Axl Kaminski M.A., J.D.

Sociologist | Legal Scholar | Harm Reductionist


Research

My research is grounded in critical sociology, critical drug studies, and law & society scholarship. I focus on how systems of power classify, punish, and manage marginalized populations. Reaching across disciplines, I examine how carceral and medical institutions govern the lives of those labeled as risky, deviant, or in need of reform. Guided by a commitment to scholar-activism and liberatory harm reduction, my work centers the voices, knowledge, and resistance strategies of those most impacted by criminalization and surveillance.

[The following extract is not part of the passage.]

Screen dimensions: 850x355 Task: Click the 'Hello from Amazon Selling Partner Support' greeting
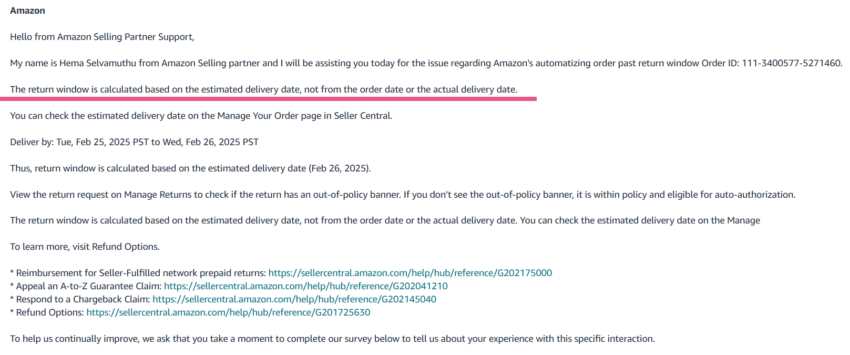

1. Carceral Logics, Risk, and Rehabilitation

My research explores how institutions classify people as dangerous, deviant, or unworthy—and how those labels are used to justify social control. I study the legal, affective, and bureaucratic frameworks that govern interactions within the criminal legal system. Prior and ongoing research looks explicitly at thousands of pages of parole hearing transcripts for marginalized or aging populations and asks why so few people are granted parole. This includes analyzing how concepts like “rehabilitation” and “dangerousness” are socially constructed and unevenly applied based on gender, age, and race.

2. Drug Policy, Medicalization, and Harm Reduction

I study how addiction is governed at the intersection of healthcare and punishment. Current research projects examine methadone treatment systems, harm reduction initiatives, and drug-induced homicide laws. Past research in this area has investigated the medical-legal regulation of drug use and pregnancy. I am generally interested in how public health and criminal legal system policies reproduce stigma, racialized punishment, and structural violence—while claiming to provide care. At the same time, I collaborate with harm reductionists and people who use drugs to document alternative forms of expertise, mutual aid, and resistance. This work aims to unsettle dominant narratives about addiction and to support liberatory models of health rooted in dignity, autonomy, and collective care.